Face
The Chinese have been heralded by the international press for landing an unmanned probe on the Moon. While it’s a big deal for China, I guess, we landed men there several times including dune buggies for them to cruise around on, fifty years ago. Does that put China fifty or more years behind the USA? Yes, and no. They want to put their own people on the Moon, and they’re working on it. But as with the Russians, they haven’t been able to close the deal. This lunar landing serves to remind us that China still has a space program.
Ultima Thule

Scientists from NASA’s New Horizons mission released the first detailed images of the most distant object ever explored — the Kuiper Belt object nicknamed Ultima Thule. Its remarkable appearance is unlike anything we’ve seen before.
This image taken by the Long-Range Reconnaissance Imager (LORRI) is the most detailed of Ultima Thule returned so far by the New Horizons spacecraft. It was taken at 5:01 Universal Time on January 1, 2019, just 30 minutes before closest approach from a range of 18,000 miles (28,000 kilometers), with an original scale of 730 feet (140 meters) per pixel.
Credit: NASA/Johns Hopkins University Applied Physics Laboratory/Southwest Research Institute
“This flyby is a historic achievement,” said New Horizons Principal Investigator Alan Stern of the Southwest Research Institute in Boulder, Colorado. “Never before has any spacecraft team tracked down such a small body at such high speed so far away in the abyss of space. New Horizons has set a new bar for state-of-the-art spacecraft navigation.”
The new images — taken from as close as 17,000 miles (27,000 kilometers) on approach — revealed Ultima Thule as a “contact binary,” consisting of two connected spheres. End to end, the world measures 19 miles (31 kilometers) in length. The team has dubbed the larger sphere “Ultima” (12 miles/19 kilometers across) and the smaller sphere “Thule” (9 miles/14 kilometers across).
The team says that the two spheres likely joined as early as 99 percent of the way back to the formation of the solar system, colliding no faster than two cars in a fender-bender.

18 COMMENTS

  1. It sounds like we will be getting pictures coming in long after our bodily expiration date. The wonder of what the future holds for our grands and great grands…
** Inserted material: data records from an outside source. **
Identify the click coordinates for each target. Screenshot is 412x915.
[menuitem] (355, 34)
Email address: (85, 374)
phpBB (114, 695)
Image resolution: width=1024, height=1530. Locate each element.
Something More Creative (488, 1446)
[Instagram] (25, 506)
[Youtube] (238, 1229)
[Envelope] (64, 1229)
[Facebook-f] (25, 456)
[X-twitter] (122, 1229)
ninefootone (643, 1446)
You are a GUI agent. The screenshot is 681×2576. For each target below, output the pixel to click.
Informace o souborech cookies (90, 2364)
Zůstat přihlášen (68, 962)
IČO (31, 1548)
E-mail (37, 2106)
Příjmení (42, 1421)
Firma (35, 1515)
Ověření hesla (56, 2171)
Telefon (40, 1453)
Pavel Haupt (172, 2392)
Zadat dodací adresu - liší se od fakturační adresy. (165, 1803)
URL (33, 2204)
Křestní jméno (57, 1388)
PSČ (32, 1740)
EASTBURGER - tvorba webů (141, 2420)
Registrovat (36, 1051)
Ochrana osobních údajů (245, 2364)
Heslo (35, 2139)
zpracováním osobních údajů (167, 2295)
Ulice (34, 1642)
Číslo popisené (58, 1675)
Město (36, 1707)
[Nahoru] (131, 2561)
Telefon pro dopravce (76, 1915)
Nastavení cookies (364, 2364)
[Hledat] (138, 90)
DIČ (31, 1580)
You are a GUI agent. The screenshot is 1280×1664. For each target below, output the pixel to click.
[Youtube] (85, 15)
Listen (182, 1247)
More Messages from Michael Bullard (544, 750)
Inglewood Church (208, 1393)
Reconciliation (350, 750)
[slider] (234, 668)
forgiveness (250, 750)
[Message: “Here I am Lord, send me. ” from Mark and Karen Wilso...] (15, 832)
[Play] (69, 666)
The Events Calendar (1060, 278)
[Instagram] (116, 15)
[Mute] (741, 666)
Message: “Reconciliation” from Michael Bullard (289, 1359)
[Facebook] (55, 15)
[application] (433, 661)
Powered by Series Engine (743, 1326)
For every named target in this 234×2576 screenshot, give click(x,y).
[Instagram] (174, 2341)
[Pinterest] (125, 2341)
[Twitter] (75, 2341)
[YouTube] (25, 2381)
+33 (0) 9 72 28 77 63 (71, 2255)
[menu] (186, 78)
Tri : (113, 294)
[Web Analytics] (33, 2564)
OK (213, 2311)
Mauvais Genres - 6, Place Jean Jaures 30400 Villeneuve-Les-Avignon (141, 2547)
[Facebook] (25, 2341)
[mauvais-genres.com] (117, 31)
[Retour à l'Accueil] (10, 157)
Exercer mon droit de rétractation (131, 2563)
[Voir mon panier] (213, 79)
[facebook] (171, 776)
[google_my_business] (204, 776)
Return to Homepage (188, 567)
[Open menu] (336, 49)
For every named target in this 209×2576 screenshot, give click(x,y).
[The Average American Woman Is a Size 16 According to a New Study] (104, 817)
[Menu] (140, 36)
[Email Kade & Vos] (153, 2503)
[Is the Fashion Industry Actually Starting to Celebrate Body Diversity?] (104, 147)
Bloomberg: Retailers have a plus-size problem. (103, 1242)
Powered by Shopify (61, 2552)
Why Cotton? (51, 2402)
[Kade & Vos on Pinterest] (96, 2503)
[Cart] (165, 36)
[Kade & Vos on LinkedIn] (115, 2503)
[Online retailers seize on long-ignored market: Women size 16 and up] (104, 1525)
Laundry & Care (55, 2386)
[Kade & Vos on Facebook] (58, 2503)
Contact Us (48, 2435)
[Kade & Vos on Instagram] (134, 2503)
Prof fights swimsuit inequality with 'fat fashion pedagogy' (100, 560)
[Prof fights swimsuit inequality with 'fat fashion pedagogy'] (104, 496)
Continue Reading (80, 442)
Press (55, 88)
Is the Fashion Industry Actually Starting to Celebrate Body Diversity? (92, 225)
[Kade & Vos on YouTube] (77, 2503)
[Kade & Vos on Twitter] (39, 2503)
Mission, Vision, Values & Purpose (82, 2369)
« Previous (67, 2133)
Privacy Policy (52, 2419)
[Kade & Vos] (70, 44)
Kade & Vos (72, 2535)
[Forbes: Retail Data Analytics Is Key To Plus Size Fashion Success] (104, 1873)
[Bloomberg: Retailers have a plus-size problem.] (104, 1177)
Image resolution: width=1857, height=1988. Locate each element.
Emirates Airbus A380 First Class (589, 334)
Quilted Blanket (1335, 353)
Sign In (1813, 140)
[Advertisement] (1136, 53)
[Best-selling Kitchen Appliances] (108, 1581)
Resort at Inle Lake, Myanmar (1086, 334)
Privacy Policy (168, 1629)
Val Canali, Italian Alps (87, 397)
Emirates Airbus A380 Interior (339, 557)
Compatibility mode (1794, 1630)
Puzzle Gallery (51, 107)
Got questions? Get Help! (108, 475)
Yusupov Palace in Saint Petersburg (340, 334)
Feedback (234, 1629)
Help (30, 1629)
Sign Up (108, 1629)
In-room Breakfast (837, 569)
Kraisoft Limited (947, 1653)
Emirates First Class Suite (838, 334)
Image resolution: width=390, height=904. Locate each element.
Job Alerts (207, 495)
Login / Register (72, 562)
  2. Their future is in their hands. I think that we've helped them as much as we've been able. Clearly, we will guide them as well as we can with the time remaining to us, but they will rise to the occasion or they won't.

  3. All very interesting.
    Hubby said he read that about the Chinese. It landed on the dark side of the moon?
    Do we get signals from the dark side now? We did not when the astronauts were going.
    Ultima Thule sounds like a computer game.

  4. There is no Dark Side of the Moon. It's a metaphor used in the Pink Floyd song. There is a FAR side of the moon and it always faces away from Earth. It gets as much light as the face we see.

  5. It gives the Chinese "face" for dropping their probe on the far side. That's the value. Bragging rights. The Chinese don't like to use the term 'dick measuring contest' because… it's a family blog. I don't think that Kim Jong Un and Dennis Rodman are equal.

  6. Ultima Thule looks a bit like two pieces of pita bread, cooked together, in the photo. If there was humus orbiting, that would seal the deal.

    If there was an image that could be construed to look a bit like Jesus on a tortilla ( roadsideamerica.com/story/10166) – you could convince me that it actually IS a space tortilla. Possibly a quesadilla, given that the Moon was one said to be made of cheese.

  7. Thank you both. I always thought there was a dark side, haha. And not because of the song. Just when the astronauts circled the moon, communication went out.
    Thanks for the information!

  8. My new conspiracy theory is that Ultima Thule is hollow, and there are frozen giant insectoid aliens there, just waiting to thaw out and swarm toward Earth in their insectoid attack craft.